Dalam keadaan Petta Bulu Matanre kelelahan dan hamper berputus asa tiba-tiba muncul seseorang yang mengaku sebagai Wali dari I Besse Timo. Petta Bulu Matanre pun segera mengutarakan maksudnya . Akhirnya Wali yang senang bertapa di Gunung itu yang ternyata adalah jelmaan To Manurung E Tellang Kere Ri Tete bersedia untuk datang menjadi wali nikah terhadap wanita yang dipinang oleh Putra Petta Bulu Matanre tersebut.
Pada hari yang telah disepakati keduanya, Petta Bulu Matanre beserta Putranya datang kembali ke Gubuk Bukit Kandiawan. Di gubuk itu telah hadir pula Wali yang merupakan Ayah dari I Besse Timo. Pada saat pembicaraan antara kedua pihak keluarga berlangsung, Baso Paranrengi di persilahkan memilih salah seorang dari kedua wanita cantik itu sebagai calon istri. Tanpa mengetahui status kedua wanita yang serupa dengan anak kembar itu, pilhannya jatuh pada I Besse Timo yang sudah berstatus sebagai ibu dari I Besse Kadiu. Mereka pun dinikahkan.

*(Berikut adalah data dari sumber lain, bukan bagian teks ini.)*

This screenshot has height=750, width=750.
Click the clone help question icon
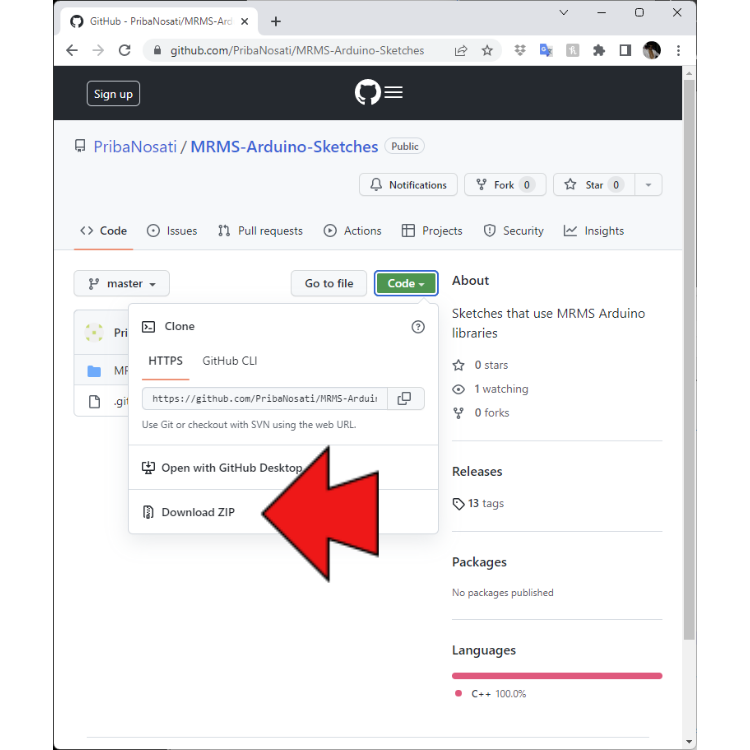[418, 327]
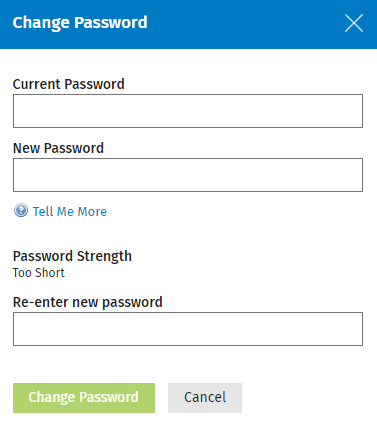The height and width of the screenshot is (423, 377).
Task: Click the Password Strength heading
Action: coord(72,256)
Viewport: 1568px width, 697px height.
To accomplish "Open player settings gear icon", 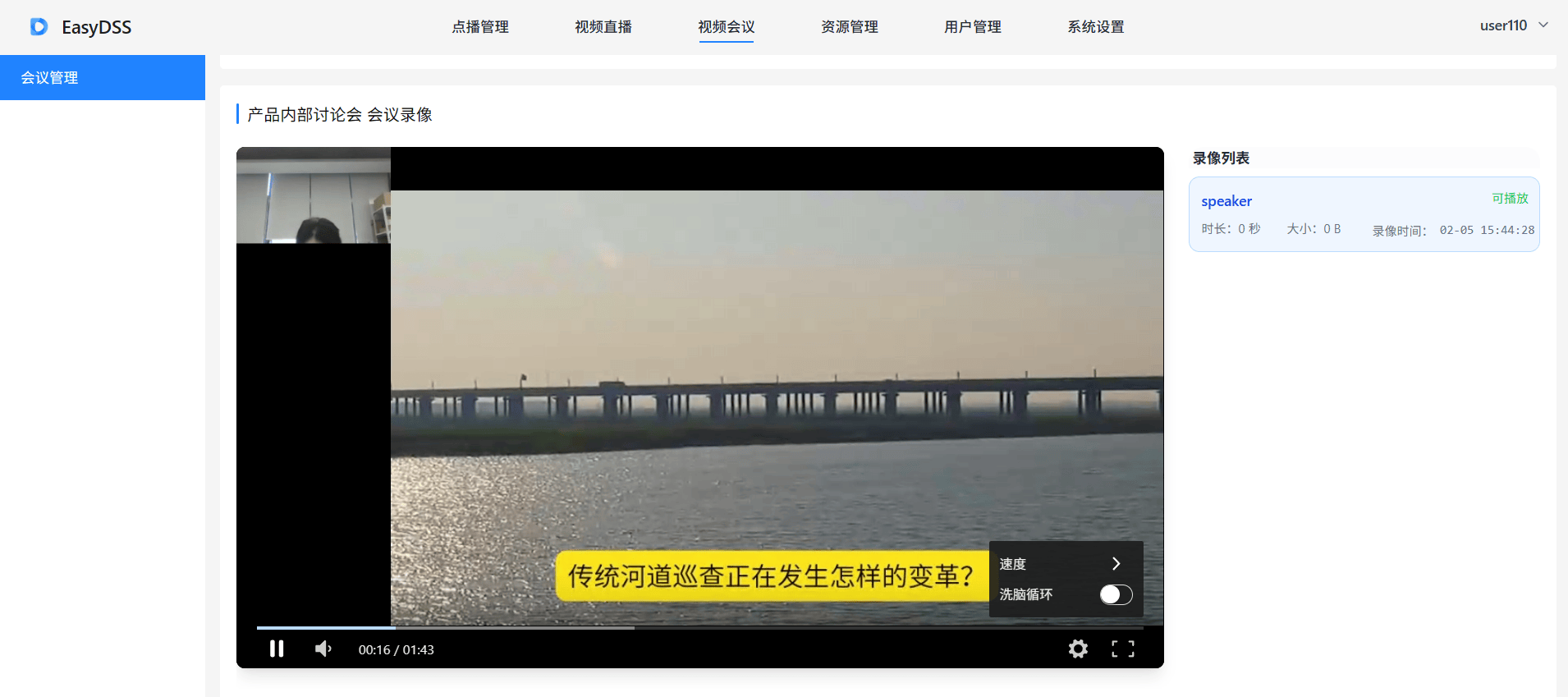I will pyautogui.click(x=1078, y=649).
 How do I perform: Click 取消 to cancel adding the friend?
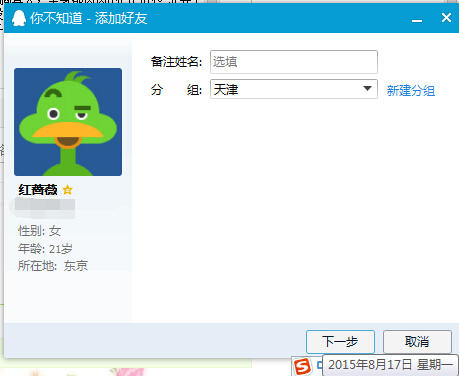pyautogui.click(x=417, y=342)

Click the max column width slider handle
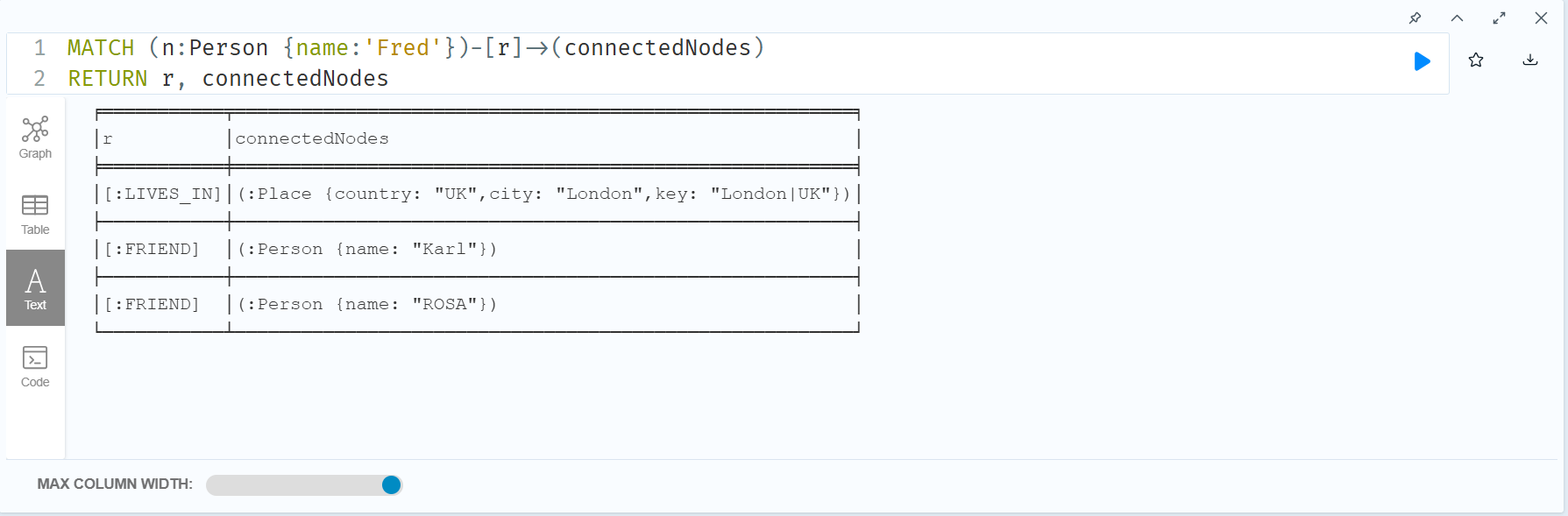click(391, 484)
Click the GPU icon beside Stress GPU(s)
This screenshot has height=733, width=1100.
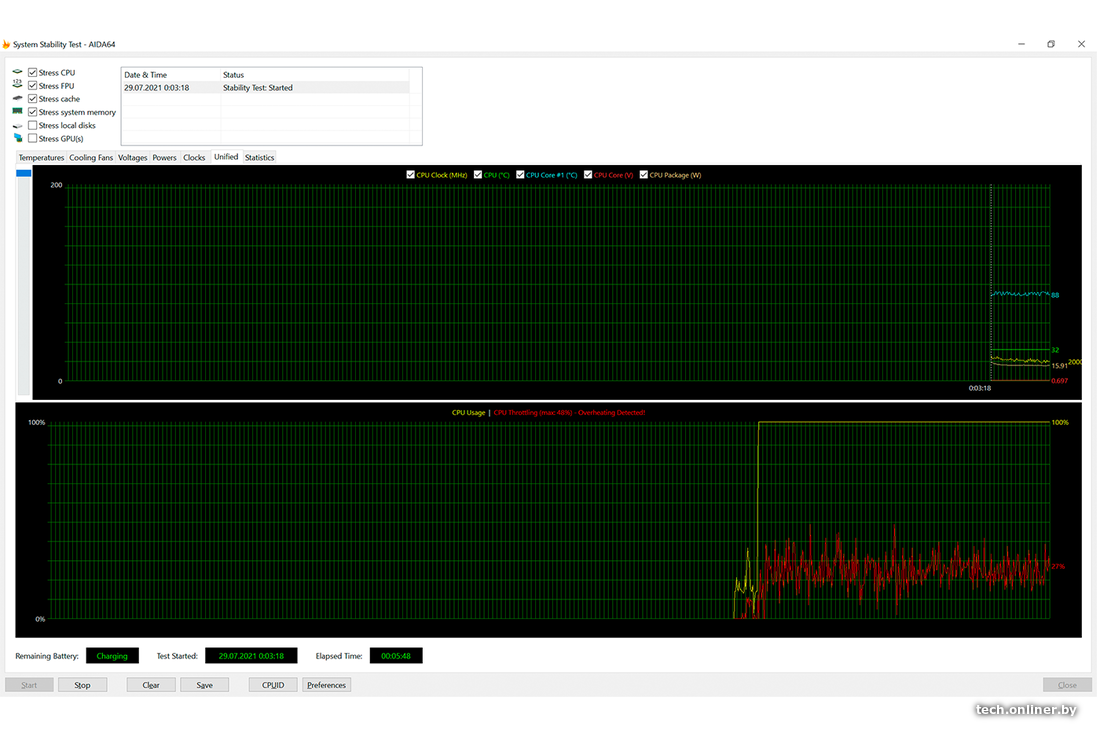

Setelah keduanya sudah resmi menjadi suami istri, mereka hidup rukun damai di tempat ini. Suatu hari mereka menceritakan kisah remaja mereka masing-masing. Sampai pada cerita yang dialami keduanya ketika terjadi ledakan Guntur yang amat dahsyat. Keduanya menceritakan apa yang dirasakan pada kejadian tersebut. Baik I Besse Timo maupun Baco Paranrengi mengungkapkan bahwa perasaan yang dirasakan pada saat yang bersamaan persis sama dengan perasaan orgasme layaknya berhubungan suami istri. Barulah I Besse Timo mengetahui bahwa sesungguhnya Ayah dari putrinya I Besse Kadiu tidak lain adalah Baso Paranrengi sendiri.